Exercise description:
Word for word, reproduce the data that follows.

Data:

===

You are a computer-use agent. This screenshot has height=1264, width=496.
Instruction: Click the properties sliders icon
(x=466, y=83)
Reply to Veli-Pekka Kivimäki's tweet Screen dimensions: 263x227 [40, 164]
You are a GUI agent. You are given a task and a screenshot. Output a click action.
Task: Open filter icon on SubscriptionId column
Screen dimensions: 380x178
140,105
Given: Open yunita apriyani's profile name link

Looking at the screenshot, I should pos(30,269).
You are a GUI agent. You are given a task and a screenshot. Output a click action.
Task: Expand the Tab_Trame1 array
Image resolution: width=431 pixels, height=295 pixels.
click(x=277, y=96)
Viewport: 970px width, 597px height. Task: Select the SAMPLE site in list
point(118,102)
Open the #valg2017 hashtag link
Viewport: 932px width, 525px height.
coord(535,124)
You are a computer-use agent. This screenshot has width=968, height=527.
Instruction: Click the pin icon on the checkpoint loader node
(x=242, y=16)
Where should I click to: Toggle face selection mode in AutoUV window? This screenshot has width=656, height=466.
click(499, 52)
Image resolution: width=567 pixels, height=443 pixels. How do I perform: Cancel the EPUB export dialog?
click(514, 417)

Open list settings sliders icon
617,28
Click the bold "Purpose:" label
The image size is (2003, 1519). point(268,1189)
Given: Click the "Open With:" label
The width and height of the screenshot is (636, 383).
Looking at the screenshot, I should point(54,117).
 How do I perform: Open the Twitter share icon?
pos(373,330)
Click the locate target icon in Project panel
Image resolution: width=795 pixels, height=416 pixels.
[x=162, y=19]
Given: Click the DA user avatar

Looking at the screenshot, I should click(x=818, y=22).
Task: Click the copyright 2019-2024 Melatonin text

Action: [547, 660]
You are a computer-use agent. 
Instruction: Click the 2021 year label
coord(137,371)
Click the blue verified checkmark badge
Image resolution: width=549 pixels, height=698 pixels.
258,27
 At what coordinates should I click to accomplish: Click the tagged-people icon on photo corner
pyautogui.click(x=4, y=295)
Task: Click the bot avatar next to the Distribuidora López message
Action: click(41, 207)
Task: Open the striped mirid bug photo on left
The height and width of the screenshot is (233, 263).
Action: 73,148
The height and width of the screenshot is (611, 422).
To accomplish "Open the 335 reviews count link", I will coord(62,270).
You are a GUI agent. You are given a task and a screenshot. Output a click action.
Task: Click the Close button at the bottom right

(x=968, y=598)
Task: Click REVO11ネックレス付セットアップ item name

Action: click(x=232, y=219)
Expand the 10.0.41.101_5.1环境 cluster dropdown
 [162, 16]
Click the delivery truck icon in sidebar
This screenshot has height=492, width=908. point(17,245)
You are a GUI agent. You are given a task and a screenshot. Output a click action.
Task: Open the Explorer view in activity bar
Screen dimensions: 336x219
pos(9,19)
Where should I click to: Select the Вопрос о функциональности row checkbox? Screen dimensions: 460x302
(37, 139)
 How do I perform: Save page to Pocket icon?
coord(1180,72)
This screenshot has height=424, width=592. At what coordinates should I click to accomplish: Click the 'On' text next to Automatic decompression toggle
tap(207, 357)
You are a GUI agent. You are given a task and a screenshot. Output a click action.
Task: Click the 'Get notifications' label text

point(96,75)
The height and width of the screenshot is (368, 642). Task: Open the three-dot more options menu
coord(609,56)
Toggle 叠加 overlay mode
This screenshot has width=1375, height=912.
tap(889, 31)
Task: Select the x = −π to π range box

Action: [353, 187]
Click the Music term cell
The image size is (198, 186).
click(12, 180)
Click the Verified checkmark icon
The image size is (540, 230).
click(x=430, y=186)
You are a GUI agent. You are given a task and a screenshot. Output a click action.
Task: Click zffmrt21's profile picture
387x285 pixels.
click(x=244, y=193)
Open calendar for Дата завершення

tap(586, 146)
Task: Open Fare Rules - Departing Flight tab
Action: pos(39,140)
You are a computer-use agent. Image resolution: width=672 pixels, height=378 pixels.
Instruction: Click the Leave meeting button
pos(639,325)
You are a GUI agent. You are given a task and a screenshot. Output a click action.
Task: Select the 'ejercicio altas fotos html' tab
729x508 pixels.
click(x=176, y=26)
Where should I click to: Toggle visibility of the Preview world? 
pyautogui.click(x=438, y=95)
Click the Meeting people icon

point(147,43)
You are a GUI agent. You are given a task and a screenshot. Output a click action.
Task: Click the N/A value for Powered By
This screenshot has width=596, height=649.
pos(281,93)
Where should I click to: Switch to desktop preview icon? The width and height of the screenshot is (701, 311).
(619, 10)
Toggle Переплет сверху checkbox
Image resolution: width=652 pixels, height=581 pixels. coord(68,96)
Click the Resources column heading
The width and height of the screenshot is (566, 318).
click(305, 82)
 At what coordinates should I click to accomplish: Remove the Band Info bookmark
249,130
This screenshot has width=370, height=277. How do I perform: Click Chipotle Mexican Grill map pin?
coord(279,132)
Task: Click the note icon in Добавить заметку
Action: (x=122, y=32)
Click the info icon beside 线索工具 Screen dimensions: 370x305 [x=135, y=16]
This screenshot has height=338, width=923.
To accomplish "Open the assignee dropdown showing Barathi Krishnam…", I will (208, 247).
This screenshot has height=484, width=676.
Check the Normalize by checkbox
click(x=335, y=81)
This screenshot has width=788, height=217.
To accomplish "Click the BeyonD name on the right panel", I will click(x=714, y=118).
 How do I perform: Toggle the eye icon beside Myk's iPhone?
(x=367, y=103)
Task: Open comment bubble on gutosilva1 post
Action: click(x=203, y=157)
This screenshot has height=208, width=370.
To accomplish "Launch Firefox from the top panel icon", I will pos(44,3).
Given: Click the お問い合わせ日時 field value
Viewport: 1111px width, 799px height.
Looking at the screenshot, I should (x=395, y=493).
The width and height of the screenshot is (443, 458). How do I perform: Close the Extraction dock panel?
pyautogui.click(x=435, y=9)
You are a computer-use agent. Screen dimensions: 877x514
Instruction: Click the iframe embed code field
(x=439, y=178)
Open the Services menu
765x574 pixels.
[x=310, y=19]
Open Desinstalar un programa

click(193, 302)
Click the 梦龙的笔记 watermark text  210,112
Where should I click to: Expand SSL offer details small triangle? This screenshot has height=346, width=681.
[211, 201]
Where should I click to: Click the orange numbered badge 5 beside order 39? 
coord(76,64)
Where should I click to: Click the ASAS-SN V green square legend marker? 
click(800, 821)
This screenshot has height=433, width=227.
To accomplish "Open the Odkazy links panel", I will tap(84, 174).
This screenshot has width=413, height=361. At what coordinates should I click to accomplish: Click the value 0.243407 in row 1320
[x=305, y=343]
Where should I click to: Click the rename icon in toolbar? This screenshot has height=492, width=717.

===

Your response:
You are a computer-use agent. This screenshot has height=1264, width=496.
Instruction: Click the properties sliders icon
(x=466, y=83)
Reply to Veli-Pekka Kivimäki's tweet Screen dimensions: 263x227 [40, 164]
You are a GUI agent. You are given a task and a screenshot. Output a click action.
Task: Open filter icon on SubscriptionId column
Screen dimensions: 380x178
140,105
Given: Open yunita apriyani's profile name link

Looking at the screenshot, I should pos(30,269).
You are a GUI agent. You are given a task and a screenshot. Output a click action.
Task: Expand the Tab_Trame1 array
Image resolution: width=431 pixels, height=295 pixels.
click(x=277, y=96)
Viewport: 970px width, 597px height. Task: Select the SAMPLE site in list
point(118,102)
Open the #valg2017 hashtag link
Viewport: 932px width, 525px height.
coord(535,124)
You are a computer-use agent. This screenshot has width=968, height=527.
Instruction: Click the pin icon on the checkpoint loader node
(x=242, y=16)
Where should I click to: Toggle face selection mode in AutoUV window? This screenshot has width=656, height=466.
click(499, 52)
Image resolution: width=567 pixels, height=443 pixels. How do I perform: Cancel the EPUB export dialog?
click(514, 417)

Open list settings sliders icon
617,28
Click the bold "Purpose:" label
The image size is (2003, 1519). point(268,1189)
Given: Click the "Open With:" label
The width and height of the screenshot is (636, 383).
Looking at the screenshot, I should point(54,117).
 How do I perform: Open the Twitter share icon?
pos(373,330)
Click the locate target icon in Project panel
Image resolution: width=795 pixels, height=416 pixels.
[x=162, y=19]
Given: Click the DA user avatar

Looking at the screenshot, I should click(x=818, y=22).
Task: Click the copyright 2019-2024 Melatonin text

Action: [547, 660]
You are a computer-use agent. 
Instruction: Click the 2021 year label
coord(137,371)
Click the blue verified checkmark badge
Image resolution: width=549 pixels, height=698 pixels.
258,27
 At what coordinates should I click to accomplish: Click the tagged-people icon on photo corner
pyautogui.click(x=4, y=295)
Task: Click the bot avatar next to the Distribuidora López message
Action: click(41, 207)
Task: Open the striped mirid bug photo on left
The height and width of the screenshot is (233, 263).
Action: 73,148
The height and width of the screenshot is (611, 422).
To accomplish "Open the 335 reviews count link", I will coord(62,270).
You are a GUI agent. You are given a task and a screenshot. Output a click action.
Task: Click the Close button at the bottom right

(x=968, y=598)
Task: Click REVO11ネックレス付セットアップ item name

Action: click(x=232, y=219)
Expand the 10.0.41.101_5.1环境 cluster dropdown
 [162, 16]
Click the delivery truck icon in sidebar
This screenshot has height=492, width=908. point(17,245)
You are a GUI agent. You are given a task and a screenshot. Output a click action.
Task: Open the Explorer view in activity bar
Screen dimensions: 336x219
pos(9,19)
Where should I click to: Select the Вопрос о функциональности row checkbox? Screen dimensions: 460x302
(37, 139)
 How do I perform: Save page to Pocket icon?
coord(1180,72)
This screenshot has height=424, width=592. At what coordinates should I click to accomplish: Click the 'On' text next to Automatic decompression toggle
tap(207, 357)
You are a GUI agent. You are given a task and a screenshot. Output a click action.
Task: Click the 'Get notifications' label text

point(96,75)
The height and width of the screenshot is (368, 642). Task: Open the three-dot more options menu
coord(609,56)
Toggle 叠加 overlay mode
This screenshot has width=1375, height=912.
tap(889, 31)
Task: Select the x = −π to π range box

Action: [353, 187]
Click the Music term cell
The image size is (198, 186).
click(12, 180)
Click the Verified checkmark icon
The image size is (540, 230).
click(x=430, y=186)
You are a GUI agent. You are given a task and a screenshot. Output a click action.
Task: Click zffmrt21's profile picture
387x285 pixels.
click(x=244, y=193)
Open calendar for Дата завершення

tap(586, 146)
Task: Open Fare Rules - Departing Flight tab
Action: pos(39,140)
You are a computer-use agent. Image resolution: width=672 pixels, height=378 pixels.
Instruction: Click the Leave meeting button
pos(639,325)
You are a GUI agent. You are given a task and a screenshot. Output a click action.
Task: Select the 'ejercicio altas fotos html' tab
729x508 pixels.
click(x=176, y=26)
Where should I click to: Toggle visibility of the Preview world? 
pyautogui.click(x=438, y=95)
Click the Meeting people icon

point(147,43)
You are a GUI agent. You are given a task and a screenshot. Output a click action.
Task: Click the N/A value for Powered By
This screenshot has width=596, height=649.
pos(281,93)
Where should I click to: Switch to desktop preview icon? The width and height of the screenshot is (701, 311).
(619, 10)
Toggle Переплет сверху checkbox
Image resolution: width=652 pixels, height=581 pixels. coord(68,96)
Click the Resources column heading
The width and height of the screenshot is (566, 318).
click(305, 82)
 At what coordinates should I click to accomplish: Remove the Band Info bookmark
249,130
This screenshot has width=370, height=277. How do I perform: Click Chipotle Mexican Grill map pin?
coord(279,132)
Task: Click the note icon in Добавить заметку
Action: (x=122, y=32)
Click the info icon beside 线索工具 Screen dimensions: 370x305 [x=135, y=16]
This screenshot has height=338, width=923.
To accomplish "Open the assignee dropdown showing Barathi Krishnam…", I will (208, 247).
This screenshot has height=484, width=676.
Check the Normalize by checkbox
click(x=335, y=81)
This screenshot has width=788, height=217.
To accomplish "Click the BeyonD name on the right panel", I will click(x=714, y=118).
 How do I perform: Toggle the eye icon beside Myk's iPhone?
(x=367, y=103)
Task: Open comment bubble on gutosilva1 post
Action: click(x=203, y=157)
This screenshot has height=208, width=370.
To accomplish "Launch Firefox from the top panel icon", I will pos(44,3).
Given: Click the お問い合わせ日時 field value
Viewport: 1111px width, 799px height.
Looking at the screenshot, I should (x=395, y=493).
The width and height of the screenshot is (443, 458). How do I perform: Close the Extraction dock panel?
pyautogui.click(x=435, y=9)
You are a computer-use agent. Screen dimensions: 877x514
Instruction: Click the iframe embed code field
(x=439, y=178)
Open the Services menu
765x574 pixels.
[x=310, y=19]
Open Desinstalar un programa

click(193, 302)
Click the 梦龙的笔记 watermark text  210,112
Where should I click to: Expand SSL offer details small triangle? This screenshot has height=346, width=681.
[211, 201]
Where should I click to: Click the orange numbered badge 5 beside order 39? 
coord(76,64)
Where should I click to: Click the ASAS-SN V green square legend marker? 
click(800, 821)
This screenshot has height=433, width=227.
To accomplish "Open the Odkazy links panel", I will tap(84, 174).
This screenshot has width=413, height=361. At what coordinates should I click to accomplish: Click the value 0.243407 in row 1320
[x=305, y=343]
Where should I click to: Click the rename icon in toolbar? This screenshot has height=492, width=717.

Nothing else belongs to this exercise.